Immobilienmarkt Kanaren: Boom setzt sich 2025 fort
Der kanarische Immobilienmarkt hat auch im Jahr 2025 seine Robustheit unter Beweis gestellt. Der Kauf und Verkauf von Wohnungen stieg erneut um 4,4% und erreichte damit den zweitbesten Wert seit der Finanzkrise. Insgesamt wechselten im vergangenen Jahr 25.888 Häuser auf dem Archipel den Besitzer. Im Durchschnitt wurden an jedem Werktag fast hundert Immobilientransaktionen abgewickelt – vier mehr als im Vorjahr. 2025 setzt damit die Erfolgsserie der Vorjahre fort und reiht sich ein in den Boom, den der Sektor nach der Pandemie erlebt. Ein Boom, der trotz kleinerer Warnsignale weder durch den Preisanstieg noch durch das knappe Angebot gebremst zu werden scheint.
Moderates Wachstum im Inselvergleich
Das Wachstum des letzten Jahres ähnelt stark dem zwischen 2023 und 2024. Zwar gab es 2023 einen Rückgang, was auf den Kaufrausch im Rekordjahr 2022 zurückzuführen ist – damals wurde mit fast 28.000 Wohnungstransaktionen der höchste Stand seit 2007 erreicht. Im gesamtspanischen Vergleich fiel der Anstieg der Verkäufe mit 11,5% deutlich höher aus. Tatsächlich gehören die Kanarischen Inseln zusammen mit Madrid und Navarra zu den Regionen mit den moderatesten prozentualen Zuwächsen. Ein Grund für das gedämpftere Wachstum auf den Inseln könnte genau der unaufhaltsame Preisanstieg sein, der viele Kaufinteressenten vom Erwerb einer Immobilie abhält. Allein 2025 stieg der Preis pro Quadratmeter um satte 12%.

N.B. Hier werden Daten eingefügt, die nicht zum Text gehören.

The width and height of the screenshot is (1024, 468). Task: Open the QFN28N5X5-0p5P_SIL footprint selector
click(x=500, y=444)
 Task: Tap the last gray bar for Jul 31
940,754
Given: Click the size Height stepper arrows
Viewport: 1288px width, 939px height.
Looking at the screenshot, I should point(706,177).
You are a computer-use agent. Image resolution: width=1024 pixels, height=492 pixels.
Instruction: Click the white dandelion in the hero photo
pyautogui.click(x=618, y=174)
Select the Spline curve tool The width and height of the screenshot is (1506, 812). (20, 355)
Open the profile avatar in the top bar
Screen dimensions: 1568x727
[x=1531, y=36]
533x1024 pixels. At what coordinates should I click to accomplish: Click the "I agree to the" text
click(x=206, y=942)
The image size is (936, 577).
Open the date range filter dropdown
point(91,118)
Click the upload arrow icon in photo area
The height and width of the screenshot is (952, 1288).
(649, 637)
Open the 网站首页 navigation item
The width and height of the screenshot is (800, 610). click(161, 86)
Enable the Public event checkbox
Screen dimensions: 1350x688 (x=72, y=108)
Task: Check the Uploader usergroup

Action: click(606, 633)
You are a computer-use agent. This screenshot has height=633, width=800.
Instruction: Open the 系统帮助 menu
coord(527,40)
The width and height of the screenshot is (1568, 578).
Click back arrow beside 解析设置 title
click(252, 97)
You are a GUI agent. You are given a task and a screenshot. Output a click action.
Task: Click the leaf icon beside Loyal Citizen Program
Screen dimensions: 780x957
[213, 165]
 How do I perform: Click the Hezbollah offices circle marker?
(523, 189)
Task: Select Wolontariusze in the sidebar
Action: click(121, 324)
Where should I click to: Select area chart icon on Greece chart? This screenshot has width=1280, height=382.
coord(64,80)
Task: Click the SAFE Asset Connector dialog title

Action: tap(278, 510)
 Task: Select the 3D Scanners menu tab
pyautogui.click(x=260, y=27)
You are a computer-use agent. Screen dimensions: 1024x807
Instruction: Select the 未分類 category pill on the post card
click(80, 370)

Knappheit treibt die Preise
Die Gründe? Erneut die Knappheit an Objekten, die auf den Markt kommen, sowohl im Bestand als auch bei Neubauten, deren Anteil kaum der Rede wert ist. Ein Blick auf die Daten der „Statistik der Übertragungen von Eigentumsrechten“ des Nationalen Statistikinstituts (INE), veröffentlicht am Freitag, den 20. Februar, zeigt deutlich: Der Markt auf dem Archipel wird von Bestandsimmobilien dominiert. Sieben von zehn verkauften Häusern auf den Kanaren hatten bereits einen Vorbesitzer. Nur 7.572 der 25.888 Transaktionen entfielen auf Neubauten. Ebenso gering ist der Anteil erworbener Sozialwohnungen, von denen nur 840 den Besitzer wechselten.
Gesamttransaktionen und ein importiertes Phänomen
Die Statistik erlaubt auch einen Blick auf andere Eigentumsübertragungen jenseits des Wohnungskaufs. Zählt man städtische Baugrundstücke und ländliche Grundstücke hinzu, wechselten auf den Kanaren insgesamt 76.495 Eigentumstitel den Besitzer – ein Plus von 3,4% gegenüber 2024. Dass das Transaktionsvolumen nicht stärker wächst, liegt schlicht daran, dass es nicht genug Häuser für die vielen Interessenten gibt. Die Nachfrage in einer Region mit stetig wachsender Bevölkerung und immer kleineren, getrennten Haushalten steigt unaufhörlich. Die Optionen auf dem Markt sind jedoch rar und teuer. Jedes freiwerdende Objekt weckt das Interesse von mindestens zehn potenziellen Käufern. Angesichts dieser Konkurrenz werden Aufwärtsauktionen, ein vom amerikanischen Markt importiertes Modell, bei dem Interessenten überbietende Gebote abgeben, immer üblicher. Das Interesse und die Gebote variieren zwar stark je nach Lage und Zustand der Immobilie, aber gut gelegene, bezugsfertige Wohnungen sind extrem begehrt.
Alternativen: Schenkungen und Erbschaften gewinnen an Bedeutung
Daher gewinnen andere Formen der Vermögensübertragung in der Statistik allmählich an Boden. Im vergangenen Jahr nahmen sowohl Schenkungen als auch Erbschaften von Wohnimmobilien zu. Die Schenkungen – 1.362 im Jahr 2025 – haben in den letzten Jahren einen deutlichen Aufschwung erlebt. Dies liegt nicht nur am Mangel an Alternativen für junge Menschen, wodurch Familien, die über eine weitere Immobilie verfügen, diese ihren Kindern überlassen können, sondern auch an der Wiedereinführung der Steuervergünstigung für Erbschafts- und Schenkungssteuer durch die Kanarische Regierung im Jahr 2023.